Page extract
════

The thing to remember, and it is really easy to lose sight of at this point, is that whatever the outcome of the assessment, nothing has really changed in your life for the worse. He will still be your little boy, whom you love to bits. All that is good about him will stay unchanged. The only difference the assessment will make is that it will (hopefully) give you access to services such as Speech and Language Therapy which will help him to reach his full potential in life. You will also learn some different parenting skills, as being the parent of an autistic child is quite different from parenting any other kind of child.
When the diagnosis comes, if it does, doctors and HVs can be quite negative about prognosis, but the truth is that no one can predict how your child will develop in the future, and it is quite common for children on the autistic spectrum to have some significant developmental delays in early life. If you look on the forum I've directed you to, however, you will find lots of positive examples of adults on the spectrum who are married and holding down good jobs.
My DD is 5 nearly 6 now. She is funny, charming, beautiful and affectionate, and those are the first things I notice about her. She makes me glad every day that she is in my life. She is also non-verbal, which can make her frustrated from time to time, not fully toilet trained and has serious sensitivities to sound, which can make her switch off. That is what strangers notice about her first, but it is not who she is, and not who she will stay, as I can see every day that she is making very small progress in all of these areas. I take pride in achievements she makes, such as being able to come and ask me for what she wants, which other people take for granted with a child of this age, but the up side of this is that I can celebrate what are big achievements for her more often than the average parent does. She doesn't have a special talent, such as ts-aly describes, in fact very few people on the spectrum do (this is a very common myth about the condition) but she is a very special little girl in lots of different ways.
I hope everything works out for you. If your son is on the spectrum, you have done the best thing you can for him by spotting this early and seeking help, and if he isn't, as other posters have highlighted, he may still benefit from some Speech and Language Therapy, so it is well worth pressing forward with this.0 -
:T :T :T
Nicki I'm now sitting here snuffling into a tissue what a lovely post...
I think so many people see the negatives in our children as you mentioned sometimes even we need to be reminded just how special they are :T :T Thankyou0 -
Very good post there Nicki, like you have said, diagnosis should be used to access services, then forget it in all honesty, they are still your baby regardless. Also Nicki never give up with the non verbal, my friends son is 15 and I heard him talk, well say 'yeah' in response to a question for the first time recently, I could have sat and cried my eyes out, was such a moving moment, such a triumph for him.

════

Information supplied
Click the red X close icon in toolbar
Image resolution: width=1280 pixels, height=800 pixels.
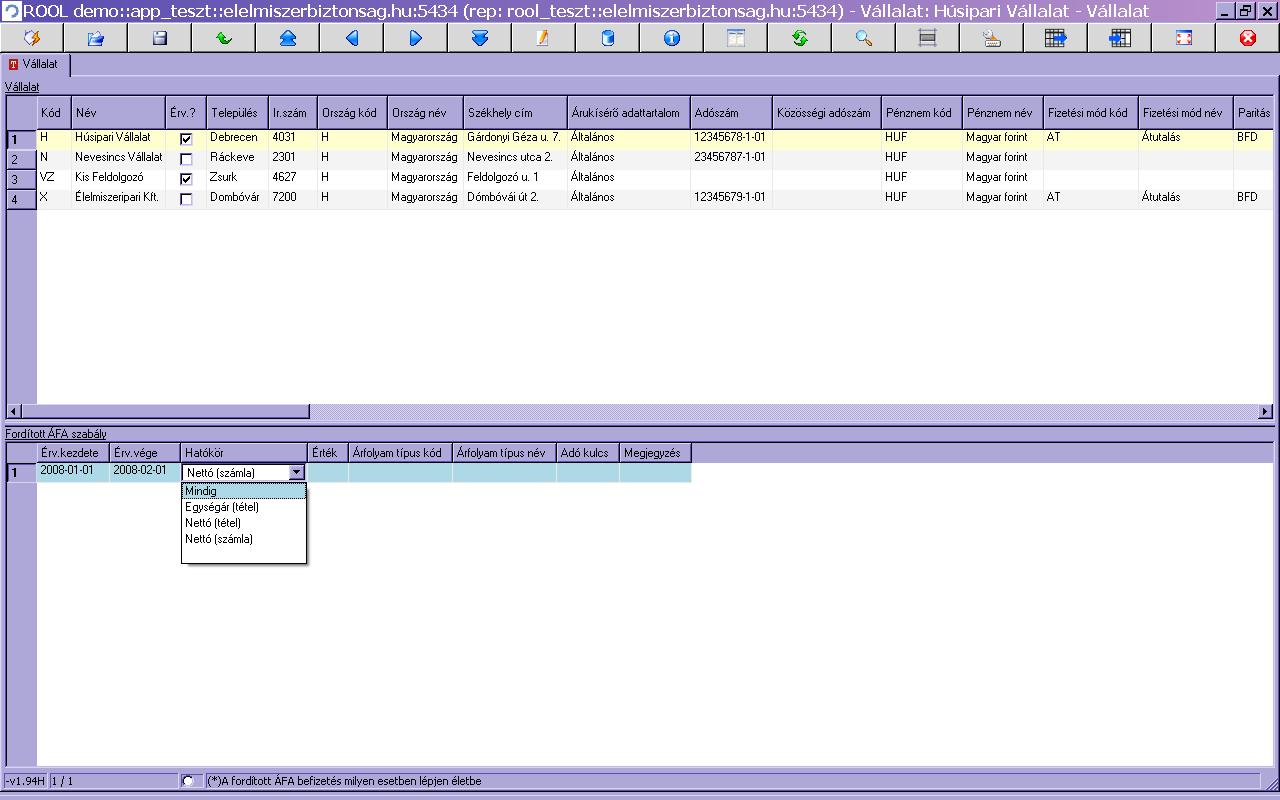click(1247, 38)
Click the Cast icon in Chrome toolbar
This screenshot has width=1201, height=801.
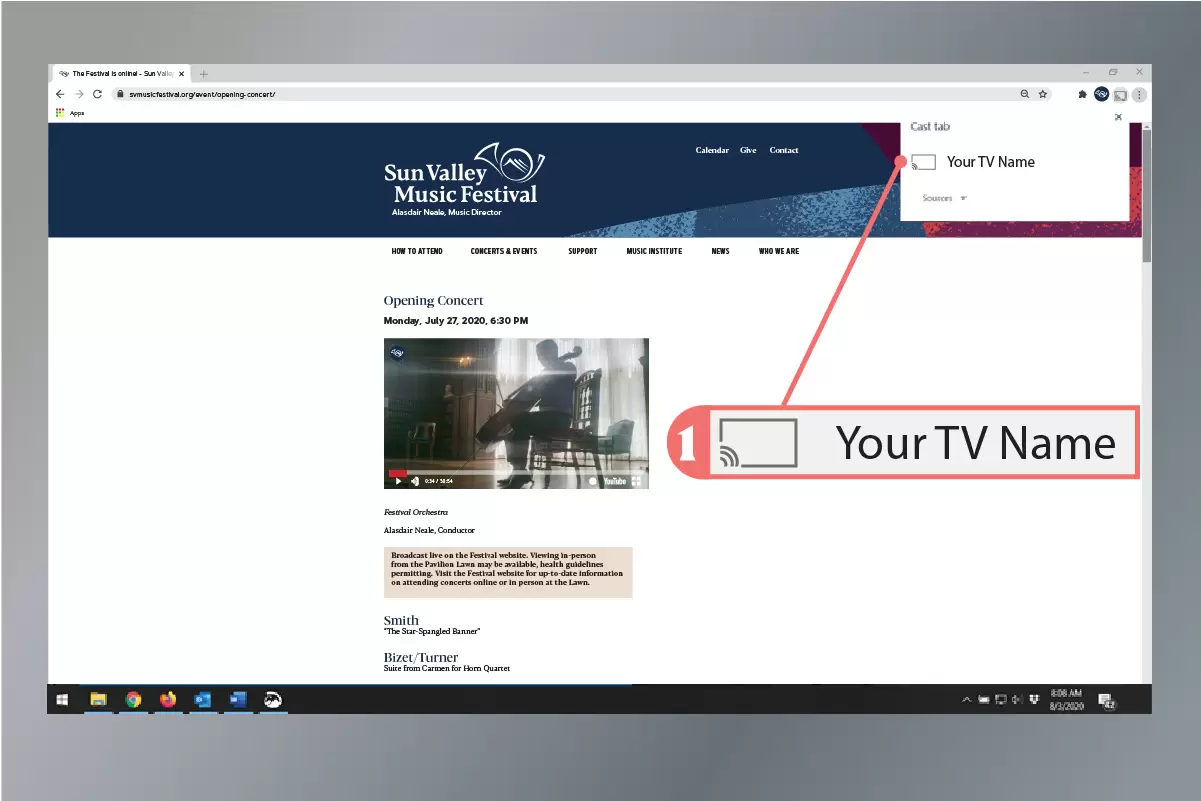(1120, 94)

════

Task instructions
Continue the forum thread on a child's autism assessment, beginning after its last sentence.

Answer section
I agree aswell, never pressume they all have a special talent, or it's the same, my sons is now reading and sealife, and of course his amazing memory of what he has read and knows about, at 6 he was sat reading encyclopaedias but at 5 he couldn't read or speak properly. A little hope, encouragement and a whole heap of love and it's a wonder what they can achieve. Just before he was 7 I got him to climb up a climbing frame, something I never thought I would see him do :T but I did cry my eyes out when he did it.One day I might be more organised...........
GC: £200
Slinkies target 2018 - another 70lb off (half way to what the NHS says) so far 25lb0 -
So I was at the doctors for a completely non-related thing. At the spur of the moment I thought I'll pop into the HV's office to see if she was there. She was just walking through the door.
I just broke down and everything came pouring out. She told me not to label my DS like that and I should erase the word autism from my brain. She told me that usually autism is not detectable until 4-5yrs. She also told me that I tend to over react to things and think too much (I suffered from depression since I was pregnant). She will come over in 2wks time to observe him. I'm sure she'll say nothings wrong. Like they told me nothing was wrong when he was covered from head to toe in eczema when he was 6wks old. They told me it will go away and get better by itself. They wouldn't listen when I told them I thought he was reacting to his formula. I had to fight to be listened to. In the end, a stand-in HV listened to me, did some research and got the doctor to prescribe an hypoallergic milk for him. It worked wonders. I hate being made to feel that I'm over reacting. That everything is in my head. It makes me doubt myself. Why do they make it so difficult?
Ok. I'm just venting and blabbling now.
Thanks for listening.Dummie0 -
Dummie wrote:So I was at the doctors for a completely non-related thing. At the spur of the moment I thought I'll pop into the HV's office to see if she was there. She was just walking through the door.
I just broke down and everything came pouring out. She told me not to label my DS like that and I should erase the word autism from my brain. She told me that usually autism is not detectable until 4-5yrs. She also told me that I tend to over react to things and think too much (I suffered from depression since I was pregnant). She will come over in 2wks time to observe him. I'm sure she'll say nothings wrong. Like they told me nothing was wrong when he was covered from head to toe in eczema when he was 6wks old. They told me it will go away and get better by itself. They wouldn't listen when I told them I thought he was reacting to his formula. I had to fight to be listened to. In the end, a stand-in HV listened to me, did some research and got the doctor to prescribe an hypoallergic milk for him. It worked wonders. I hate being made to feel that I'm over reacting. That everything is in my head. It makes me doubt myself. Why do they make it so difficult?
Ok. I'm just venting and blabbling now.
Thanks for listening.
This really gets me angry.
1) Unless your HV has carried out a proper assessment of your son she has got absolutely no right what so ever to tell you you are over reacting. over react as much as you like. This is your child and you are concerned. If she is prepared to dismiss your concerns and throw accusations at you then tell her firmly but politely what she is doing and request she takes your concerns seriously. If that gets no response go to your G.P
2) Autism is not a label - it is a diagnosis which helps parents/carers and the individual come to terms with their needs, access services and plan for the future.
I get fed up with this response from so called professionals Let's just repeat what the HV said but with a different 'label' ....."erase the word 'female/asian/dyslexic/deaf/blind/gay from your mind". Would that be acceptable or tolerated in our society? NO - so why should autism be any different? It is nothing to be ashamed of .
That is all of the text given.